U.S. West Texas Intermediate and international-benchmark Brent crude oil futures are trading lower shortly before the regular session opening after weak manufacturing surveys in Europe raised concerns about the struggling Euro Zone economy. However, losses are being limited by a reported decline in U.S. inventories on Wednesday, ongoing OPEC-led production cuts, and U.S. sanctions against Iran and Venezuela.
At 10:15 GMT, June WTI crude oil is trading $63.78, down $0.09 or -0.13% and June Brent crude oil is at $71.57, down $0.05 or -0.07%.
Euro Zone PMI Raises Demand Worries
Activity in Germany’s manufacturing sector shrank for a fourth straight month in April, while a similar survey from France also painted a bleak picture.
U.S. Energy Information Administration Weekly Inventories
On Wednesday, the EIA reported that U.S. crude inventories fell by 1.4 million barrels in the week-ending April 12. Traders were looking for a 1.6 million barrel build. Gasoline stockpiles fell 1.2 million barrels during the same time period, while distillate fuel inventories fell by 362,000 barrels.
The EIA also reported a gasoline production rate of 9.9 million barrels daily last week and a distillate fuel production rate of 4.8 million barrels daily. This compares with 10.2 million bpd of gasoline for the prior week and 5 million bpd for distillate fuel. Refinery throughput averaged 16.1 million bpd last week.
U.S. imports dipped back towards the 6 million barrel per day mark while implied crude supply numbers remained firm.
Iran’s crude exports have dropped in April to their lowest daily level this year, suggesting a reduction in buyer interest ahead of expected further pressure from Washington.
U.S. crude oil output from seven major shale formations was expected to rise by about 80,000 bpd in May to a record 8.46 million bpd, the EIA said earlier in the week.

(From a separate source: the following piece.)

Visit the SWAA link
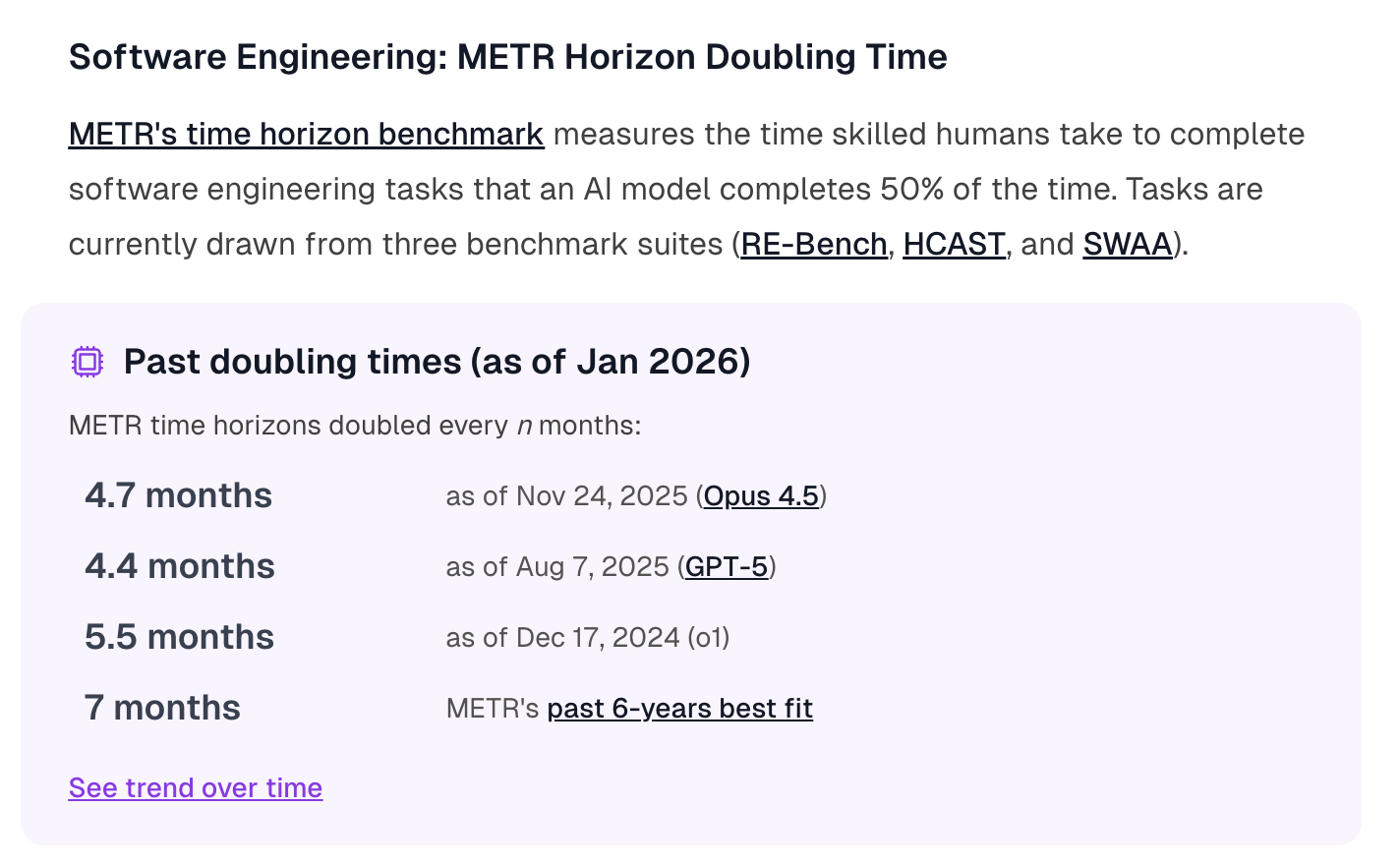This screenshot has height=865, width=1400. (x=1127, y=244)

The markets could experience choppy, two-sided trading today due to thin, pre-holiday volume, and renewed concerns over future demand due to the weak Euro Zone PMI data. Earlier in the week some of those concerns were offset by stronger-than-expected economic data from China.
Concerns are also being raised over growing suspicion that OPEC and its allies including Russia will put an end to their strategy to cut production, trim the global excess inventories and stabilize prices in June instead of extending it into the second half of the year as Saudi Arabia desires.
Earlier in the week, Russia’s Finance Minister Anton Siluanov said that prices could drop as low as $40 a barrel if the OPEC-led deal ended early.